To discuss the allocs/op stat in Go, we’re going to be interested in two areas of memory in our Go programs: the stack and the heap.

In many popular programming environments the stack usually refers to the call stack of a thread. A call stack is a LIFO stack data structure that stores arguments, local variables, and other data tracked as a thread executes functions. Each function call adds (pushes) a new frame to the stack, and each returning function removes (pops) from the stack.

We must be able to safely free the memory of the most recent stack frame when it’s popped. We therefore can’t store anything on the stack that later needs to be referenced elsewhere.

View of the call stack sometime after println has been called

Since threads are managed by the OS, the amount of memory available to a thread stack is typically fixed, e.g. a default of 8MB in many Linux environments. This means we also need to be mindful of how much data ends up on the stack, particularly in the case of deeply-nested recursive functions. If the stack pointer in the diagram above passes the stack guard, the program will crash with a stack overflow error.

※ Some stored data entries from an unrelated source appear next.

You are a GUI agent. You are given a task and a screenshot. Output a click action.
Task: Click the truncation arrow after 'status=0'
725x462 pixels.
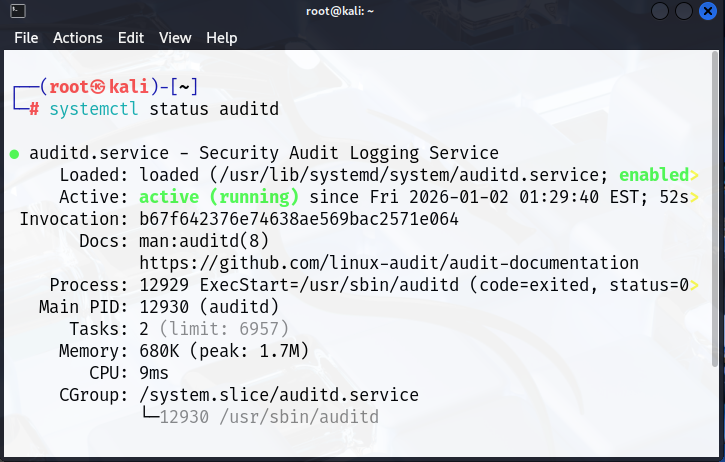point(694,285)
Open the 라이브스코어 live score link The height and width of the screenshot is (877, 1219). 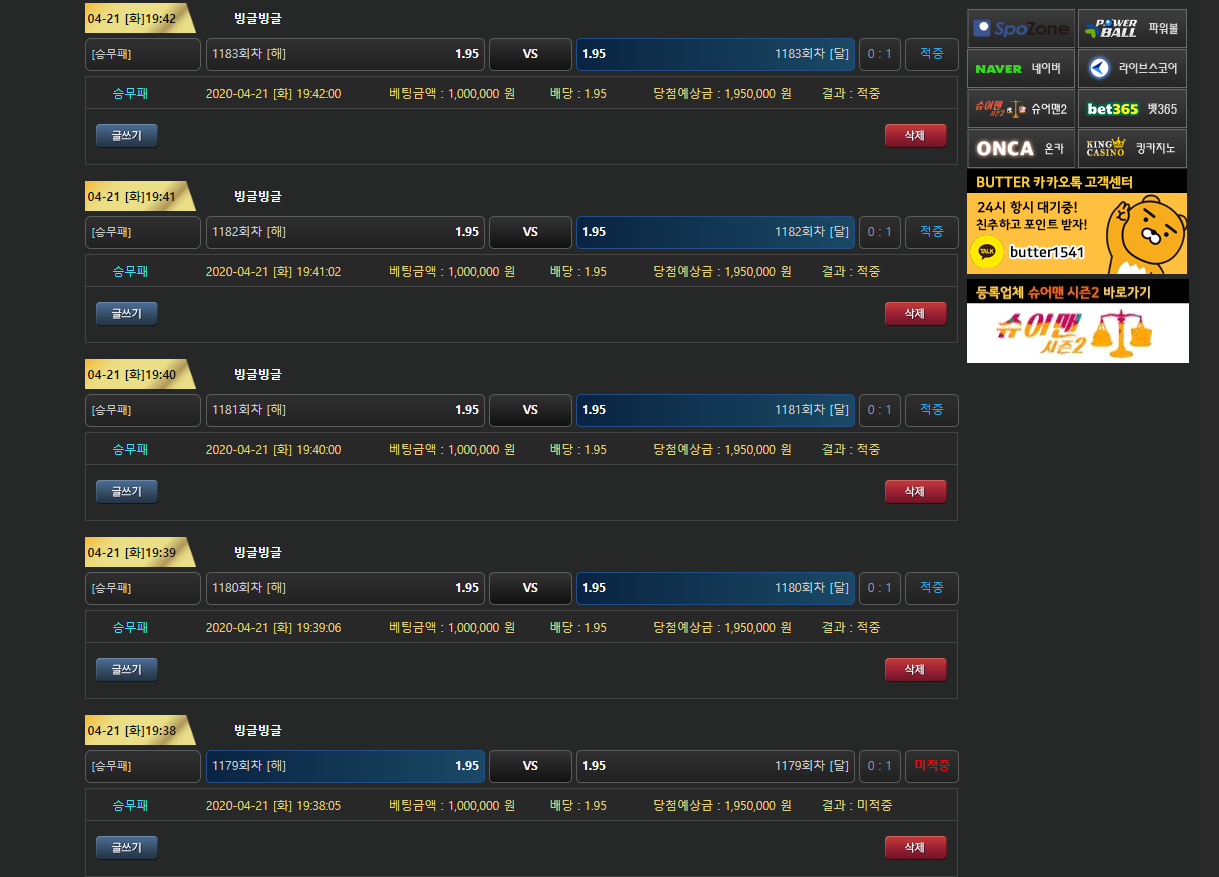click(1132, 69)
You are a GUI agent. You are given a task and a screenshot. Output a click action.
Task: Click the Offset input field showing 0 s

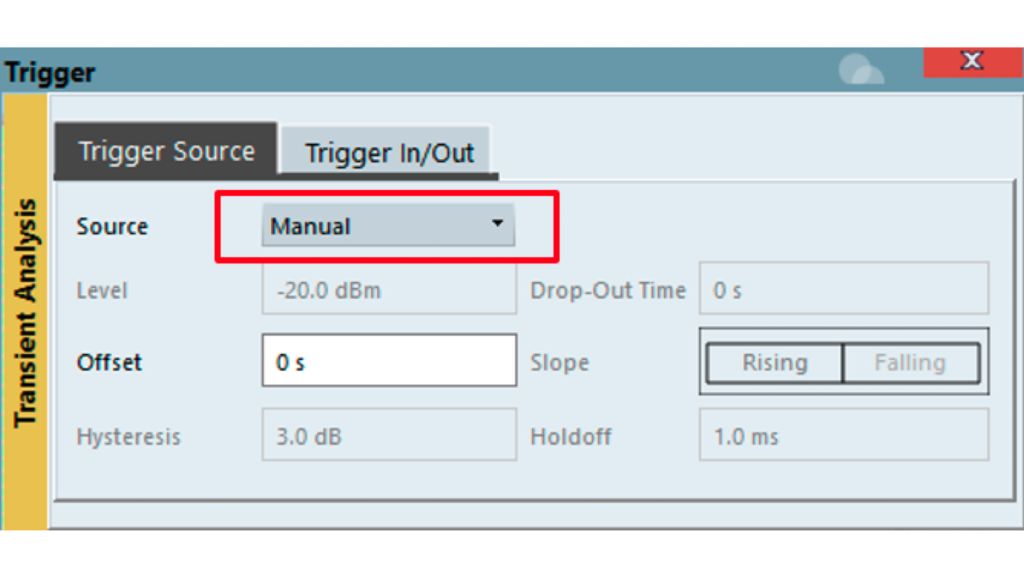(388, 362)
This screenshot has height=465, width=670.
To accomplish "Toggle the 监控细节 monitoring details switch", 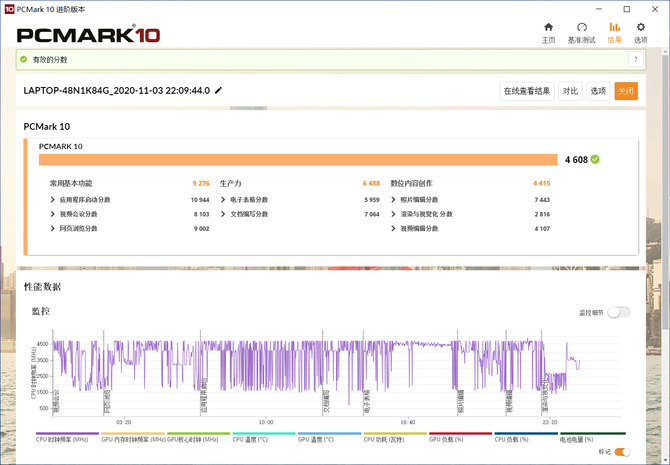I will 618,312.
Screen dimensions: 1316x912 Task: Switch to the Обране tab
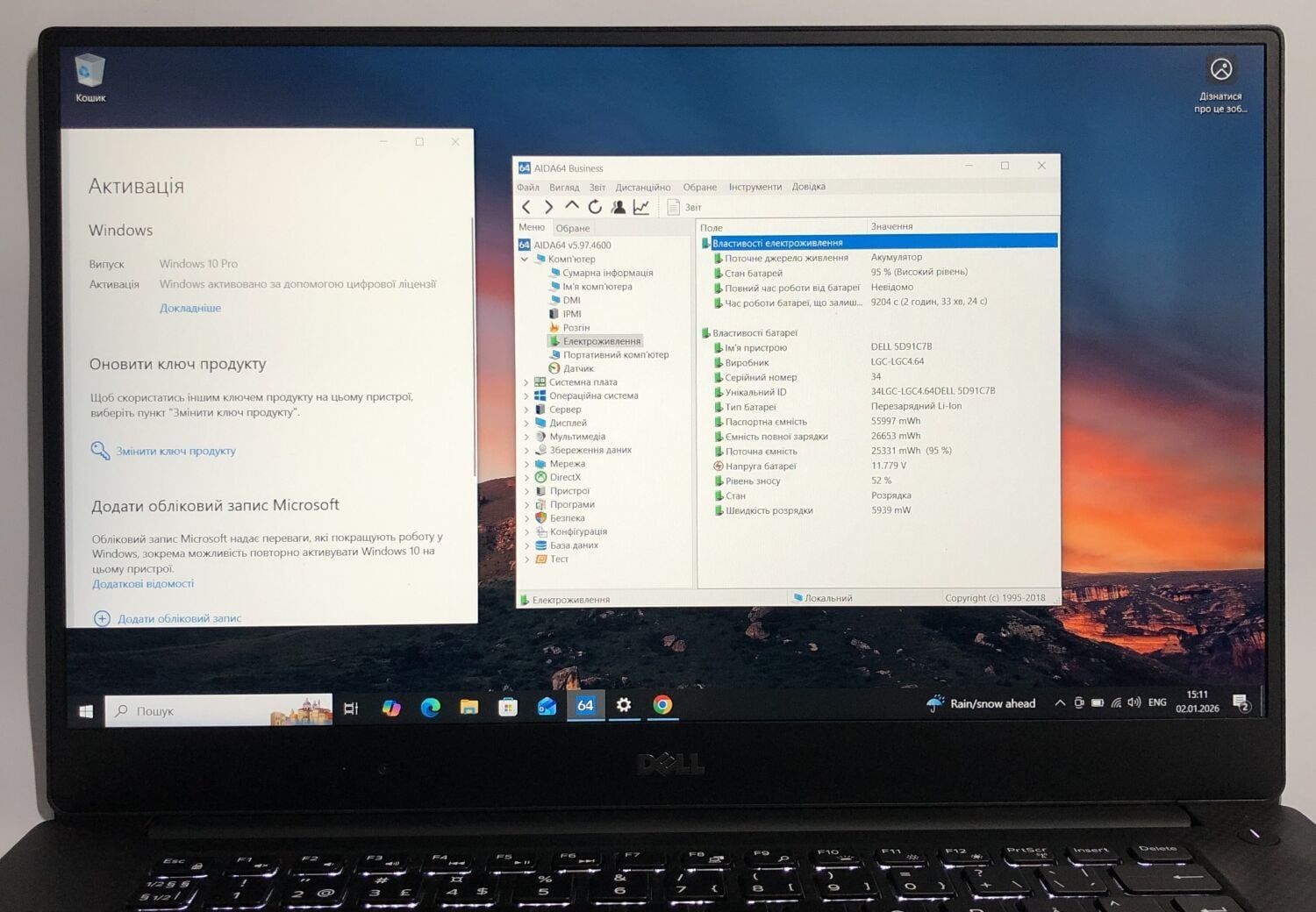[x=572, y=228]
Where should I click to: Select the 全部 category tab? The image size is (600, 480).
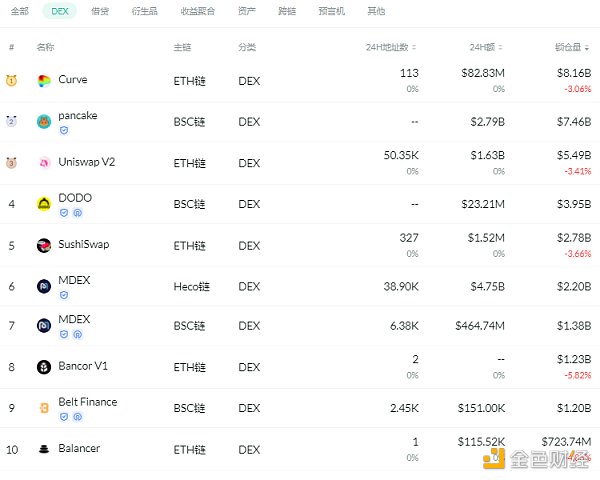coord(19,11)
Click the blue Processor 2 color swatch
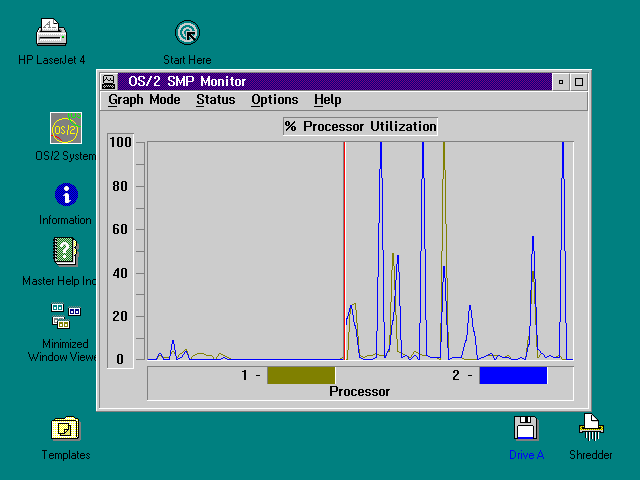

The heap is a more complex area of memory that has no relation to the data structure of the same name. We can use the heap on demand to store data needed in our program. Memory allocated here can’t simply be freed when a function returns, and needs to be carefully managed to avoid leaks and fragmentation. The heap will generally grow many times larger than any thread stack, and the bulk of any optimization efforts will be spent investigating heap use.

The Go stack and heap

Threads managed by the OS are completely abstracted away from us by the Go runtime, and we instead work with a new abstraction: goroutines. Goroutines are conceptually very similar to threads, but they exist within user space. This means the runtime, and not the OS, sets the rules of how stacks behave.

Threads abstracted out of existence

Rather than having hard limits set by the OS, goroutine stacks start with a small amount of memory (currently 2KB). Before each function call is executed, a check within the function prologue is executed to verify that a stack overflow won’t occur. In the below diagram, the convert() function can be executed within the limits of the current stack size (without SP overshooting stackguard0).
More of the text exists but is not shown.